> _Exercise_:
Write out, from the entries below, exactly the lines that run between the lines holding "This screenshot has height=478, width=849." and "Given: Click Give me more ideas button", inclusive, and stop there.

Dataset records below:

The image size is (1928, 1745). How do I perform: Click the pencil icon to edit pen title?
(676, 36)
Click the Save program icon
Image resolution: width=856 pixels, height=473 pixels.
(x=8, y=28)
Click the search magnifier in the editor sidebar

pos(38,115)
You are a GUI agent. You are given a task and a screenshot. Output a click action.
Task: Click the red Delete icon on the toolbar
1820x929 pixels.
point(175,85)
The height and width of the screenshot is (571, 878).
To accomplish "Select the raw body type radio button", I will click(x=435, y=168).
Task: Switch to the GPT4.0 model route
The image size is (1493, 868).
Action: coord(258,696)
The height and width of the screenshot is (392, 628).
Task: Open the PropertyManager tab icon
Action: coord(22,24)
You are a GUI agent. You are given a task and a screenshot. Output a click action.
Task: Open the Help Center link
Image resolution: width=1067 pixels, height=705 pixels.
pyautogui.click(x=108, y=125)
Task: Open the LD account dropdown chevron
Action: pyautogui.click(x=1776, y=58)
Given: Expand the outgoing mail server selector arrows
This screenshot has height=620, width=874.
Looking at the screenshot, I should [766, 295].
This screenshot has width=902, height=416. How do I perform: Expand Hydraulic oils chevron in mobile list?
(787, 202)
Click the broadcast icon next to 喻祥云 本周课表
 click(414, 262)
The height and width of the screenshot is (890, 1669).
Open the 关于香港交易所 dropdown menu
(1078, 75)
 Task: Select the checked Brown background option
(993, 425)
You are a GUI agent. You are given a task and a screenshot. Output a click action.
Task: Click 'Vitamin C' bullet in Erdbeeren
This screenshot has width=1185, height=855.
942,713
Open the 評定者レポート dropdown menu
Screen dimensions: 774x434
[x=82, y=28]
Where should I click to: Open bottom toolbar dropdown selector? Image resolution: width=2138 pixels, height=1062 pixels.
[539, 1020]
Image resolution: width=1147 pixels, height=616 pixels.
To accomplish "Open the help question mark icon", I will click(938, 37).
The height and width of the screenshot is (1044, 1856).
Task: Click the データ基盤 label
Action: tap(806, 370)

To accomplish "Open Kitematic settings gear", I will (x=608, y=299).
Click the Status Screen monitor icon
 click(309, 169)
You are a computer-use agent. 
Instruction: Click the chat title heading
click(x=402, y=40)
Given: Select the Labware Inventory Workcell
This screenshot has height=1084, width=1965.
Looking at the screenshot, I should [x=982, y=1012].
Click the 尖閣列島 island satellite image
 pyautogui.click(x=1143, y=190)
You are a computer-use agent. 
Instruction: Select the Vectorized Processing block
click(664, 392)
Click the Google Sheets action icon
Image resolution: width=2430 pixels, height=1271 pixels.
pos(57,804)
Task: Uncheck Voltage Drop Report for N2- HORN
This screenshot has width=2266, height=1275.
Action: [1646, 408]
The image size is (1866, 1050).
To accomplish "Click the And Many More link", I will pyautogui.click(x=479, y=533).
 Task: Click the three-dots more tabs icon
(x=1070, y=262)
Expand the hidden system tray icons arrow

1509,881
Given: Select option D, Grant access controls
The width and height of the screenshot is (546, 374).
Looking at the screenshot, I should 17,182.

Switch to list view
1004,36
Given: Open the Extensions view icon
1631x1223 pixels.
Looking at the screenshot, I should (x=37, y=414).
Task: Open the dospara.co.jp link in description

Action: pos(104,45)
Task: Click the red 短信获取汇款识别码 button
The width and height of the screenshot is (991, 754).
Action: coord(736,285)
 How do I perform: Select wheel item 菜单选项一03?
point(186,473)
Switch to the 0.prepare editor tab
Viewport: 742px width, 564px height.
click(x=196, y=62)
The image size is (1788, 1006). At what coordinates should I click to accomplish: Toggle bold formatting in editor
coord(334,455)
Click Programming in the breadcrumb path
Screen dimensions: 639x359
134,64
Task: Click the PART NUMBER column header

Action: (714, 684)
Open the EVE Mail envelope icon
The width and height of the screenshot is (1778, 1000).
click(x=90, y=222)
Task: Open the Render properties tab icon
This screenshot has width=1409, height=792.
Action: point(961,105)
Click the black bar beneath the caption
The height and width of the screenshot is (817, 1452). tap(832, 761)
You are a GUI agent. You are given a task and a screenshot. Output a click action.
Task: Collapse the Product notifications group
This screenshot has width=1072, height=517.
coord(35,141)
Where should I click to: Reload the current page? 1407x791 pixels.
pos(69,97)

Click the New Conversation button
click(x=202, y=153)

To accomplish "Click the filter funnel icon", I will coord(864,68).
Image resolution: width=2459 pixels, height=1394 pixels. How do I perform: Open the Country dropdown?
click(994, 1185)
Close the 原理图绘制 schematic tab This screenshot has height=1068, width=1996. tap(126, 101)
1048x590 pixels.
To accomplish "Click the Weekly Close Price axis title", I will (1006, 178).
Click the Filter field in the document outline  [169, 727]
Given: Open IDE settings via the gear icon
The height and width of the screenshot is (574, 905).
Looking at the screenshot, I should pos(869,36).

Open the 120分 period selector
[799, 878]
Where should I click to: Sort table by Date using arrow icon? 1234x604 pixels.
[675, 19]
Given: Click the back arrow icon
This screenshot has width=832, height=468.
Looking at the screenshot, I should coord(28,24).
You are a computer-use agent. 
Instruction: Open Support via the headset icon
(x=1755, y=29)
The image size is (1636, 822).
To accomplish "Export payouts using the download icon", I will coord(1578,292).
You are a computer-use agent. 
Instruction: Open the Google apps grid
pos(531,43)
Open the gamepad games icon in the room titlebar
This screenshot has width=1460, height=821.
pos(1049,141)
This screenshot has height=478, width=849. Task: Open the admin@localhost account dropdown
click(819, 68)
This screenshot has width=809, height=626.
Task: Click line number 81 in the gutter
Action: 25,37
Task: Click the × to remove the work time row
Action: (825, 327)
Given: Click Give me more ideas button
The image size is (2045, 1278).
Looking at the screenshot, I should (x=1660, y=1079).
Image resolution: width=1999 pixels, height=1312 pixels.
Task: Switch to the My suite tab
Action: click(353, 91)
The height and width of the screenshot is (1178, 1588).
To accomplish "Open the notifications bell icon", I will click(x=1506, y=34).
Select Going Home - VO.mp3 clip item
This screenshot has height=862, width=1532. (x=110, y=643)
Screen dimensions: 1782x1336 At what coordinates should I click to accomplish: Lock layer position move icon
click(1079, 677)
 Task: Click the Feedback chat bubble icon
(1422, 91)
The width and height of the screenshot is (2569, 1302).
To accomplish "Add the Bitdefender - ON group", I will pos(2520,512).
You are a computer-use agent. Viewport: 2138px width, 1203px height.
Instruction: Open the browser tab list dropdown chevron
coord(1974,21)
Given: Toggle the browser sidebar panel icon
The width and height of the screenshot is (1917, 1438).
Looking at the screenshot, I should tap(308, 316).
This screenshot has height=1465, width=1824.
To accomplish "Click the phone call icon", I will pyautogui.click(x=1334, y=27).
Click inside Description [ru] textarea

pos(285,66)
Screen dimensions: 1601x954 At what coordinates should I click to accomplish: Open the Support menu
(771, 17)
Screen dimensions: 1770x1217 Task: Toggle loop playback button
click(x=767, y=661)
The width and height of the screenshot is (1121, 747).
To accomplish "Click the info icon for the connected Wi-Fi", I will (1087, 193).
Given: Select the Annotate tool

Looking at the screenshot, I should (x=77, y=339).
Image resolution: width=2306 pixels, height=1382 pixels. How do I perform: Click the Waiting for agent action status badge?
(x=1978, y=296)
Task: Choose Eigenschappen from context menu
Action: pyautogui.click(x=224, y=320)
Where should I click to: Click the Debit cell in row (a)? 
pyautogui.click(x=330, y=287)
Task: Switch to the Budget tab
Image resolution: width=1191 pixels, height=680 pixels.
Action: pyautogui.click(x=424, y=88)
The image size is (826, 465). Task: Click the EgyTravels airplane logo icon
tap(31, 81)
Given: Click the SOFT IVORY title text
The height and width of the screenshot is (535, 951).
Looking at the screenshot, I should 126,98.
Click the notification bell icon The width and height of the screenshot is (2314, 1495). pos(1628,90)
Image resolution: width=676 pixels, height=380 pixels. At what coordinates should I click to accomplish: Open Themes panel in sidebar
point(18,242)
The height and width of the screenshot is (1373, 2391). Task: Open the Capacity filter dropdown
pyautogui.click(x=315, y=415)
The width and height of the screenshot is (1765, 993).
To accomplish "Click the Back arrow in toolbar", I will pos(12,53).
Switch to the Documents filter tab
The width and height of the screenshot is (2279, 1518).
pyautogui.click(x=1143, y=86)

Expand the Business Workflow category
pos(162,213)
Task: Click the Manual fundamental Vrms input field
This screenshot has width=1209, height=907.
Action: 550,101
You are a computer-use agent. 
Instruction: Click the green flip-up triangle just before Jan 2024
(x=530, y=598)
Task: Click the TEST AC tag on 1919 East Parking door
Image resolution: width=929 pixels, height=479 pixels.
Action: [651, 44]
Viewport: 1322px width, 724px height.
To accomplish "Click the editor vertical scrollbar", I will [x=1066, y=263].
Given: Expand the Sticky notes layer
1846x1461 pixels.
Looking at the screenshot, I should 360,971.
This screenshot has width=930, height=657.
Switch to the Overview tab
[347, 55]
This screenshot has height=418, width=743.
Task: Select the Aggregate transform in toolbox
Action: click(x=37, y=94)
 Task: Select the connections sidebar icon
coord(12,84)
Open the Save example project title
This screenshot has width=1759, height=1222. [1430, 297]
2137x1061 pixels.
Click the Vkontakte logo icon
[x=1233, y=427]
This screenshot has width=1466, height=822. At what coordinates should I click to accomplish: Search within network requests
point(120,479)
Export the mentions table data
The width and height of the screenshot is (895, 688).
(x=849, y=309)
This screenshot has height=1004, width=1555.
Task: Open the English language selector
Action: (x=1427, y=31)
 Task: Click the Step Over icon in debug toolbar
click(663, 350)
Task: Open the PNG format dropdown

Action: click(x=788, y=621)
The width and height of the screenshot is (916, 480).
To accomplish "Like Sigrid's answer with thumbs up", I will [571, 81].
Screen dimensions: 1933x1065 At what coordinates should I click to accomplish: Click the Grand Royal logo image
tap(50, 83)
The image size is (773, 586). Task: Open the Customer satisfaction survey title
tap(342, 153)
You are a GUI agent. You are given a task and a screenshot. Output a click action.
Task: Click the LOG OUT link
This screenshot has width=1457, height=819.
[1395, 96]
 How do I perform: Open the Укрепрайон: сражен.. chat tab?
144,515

End of Dataset records.

> _Response area_:
This screenshot has height=478, width=849. Task: Open the admin@localhost account dropdown
click(819, 68)
This screenshot has width=809, height=626.
Task: Click line number 81 in the gutter
Action: 25,37
Task: Click the × to remove the work time row
Action: (825, 327)
Given: Click Give me more ideas button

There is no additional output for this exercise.